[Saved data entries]
☆ ☆ ☆ ☆

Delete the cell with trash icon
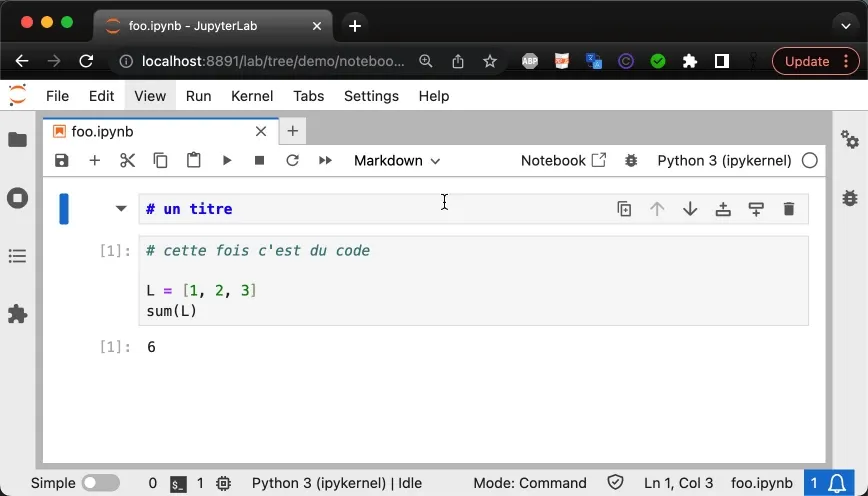 click(x=788, y=209)
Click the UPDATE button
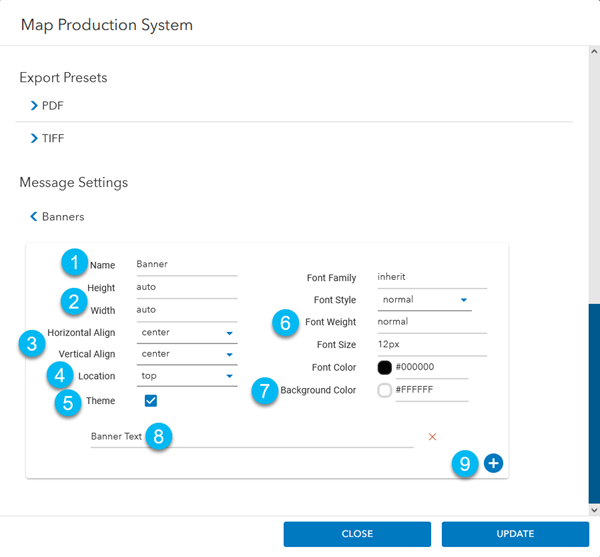This screenshot has width=600, height=557. (x=515, y=534)
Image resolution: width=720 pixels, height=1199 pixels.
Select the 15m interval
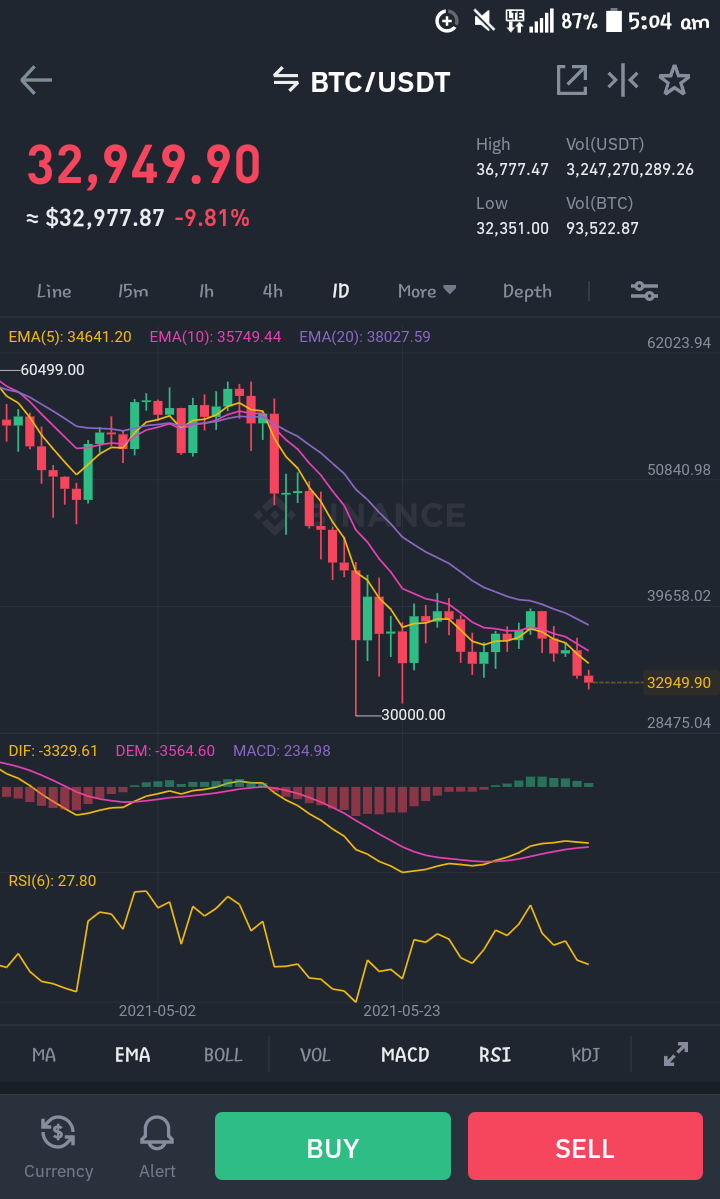(133, 291)
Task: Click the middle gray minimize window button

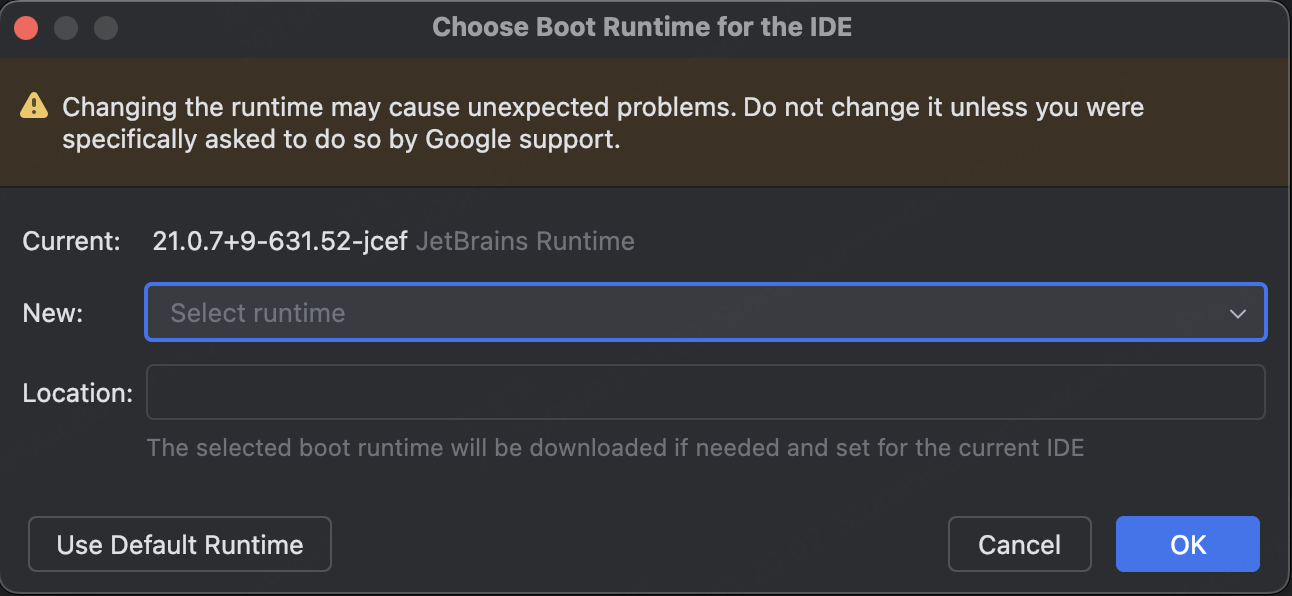Action: (66, 28)
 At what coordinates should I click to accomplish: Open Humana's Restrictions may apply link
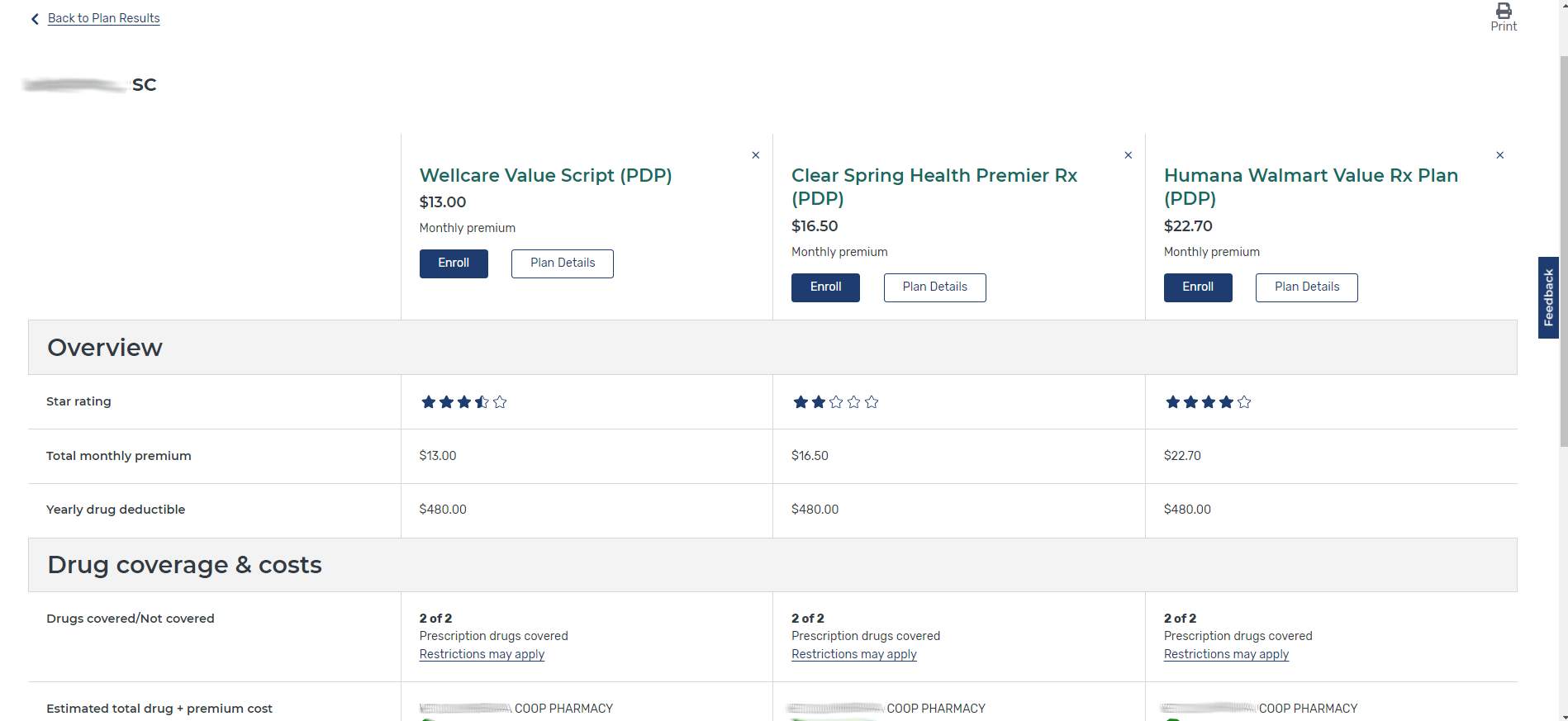[1226, 653]
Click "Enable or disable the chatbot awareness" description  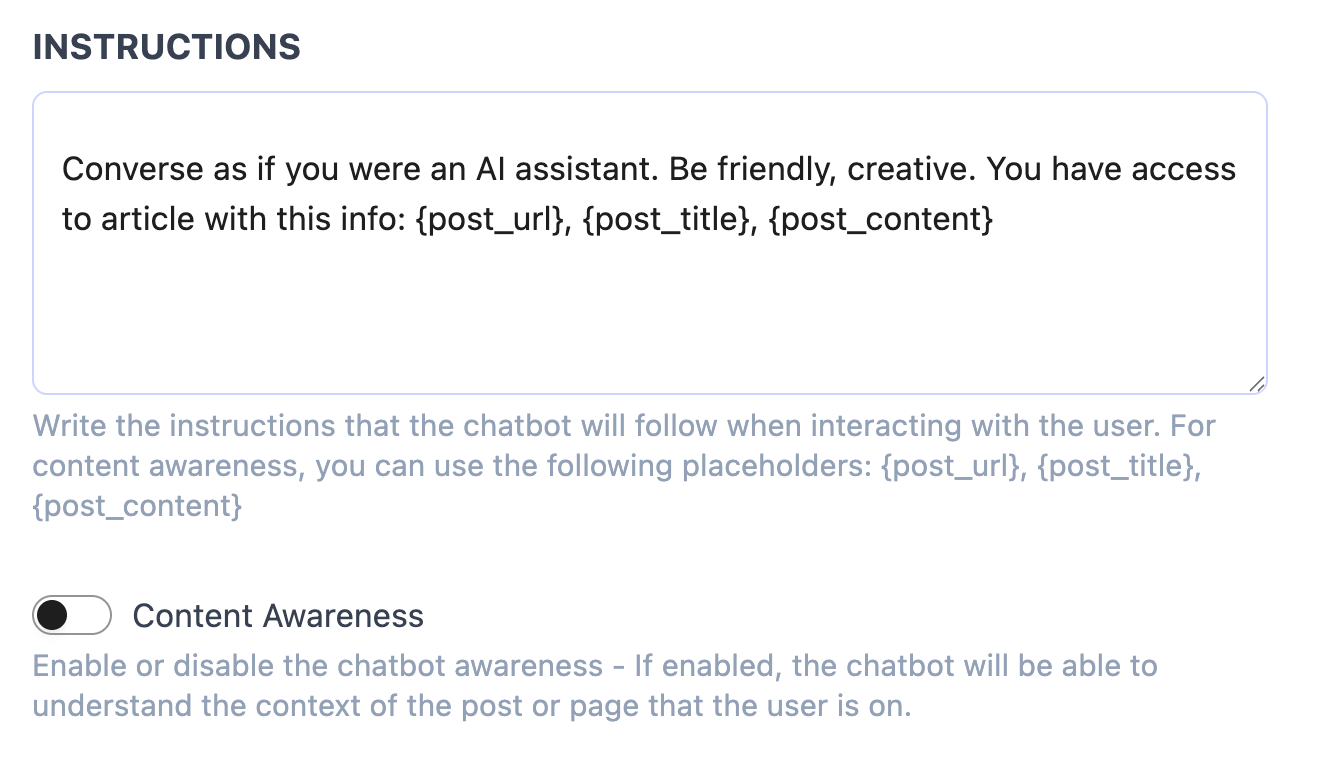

☆ ☆ ☆ ☆

A word-for-word copy of the lines from the one with "Image resolution: width=720" through the last line of the data above is required, with both end lines included and no pictures.

Image resolution: width=720 pixels, height=1199 pixels.
Select the 15m interval
(133, 291)
Task: Click the middle gray minimize window button

Action: (66, 28)
 At what coordinates should I click to accomplish: Open Humana's Restrictions may apply link
[1226, 653]
Click "Enable or disable the chatbot awareness" description  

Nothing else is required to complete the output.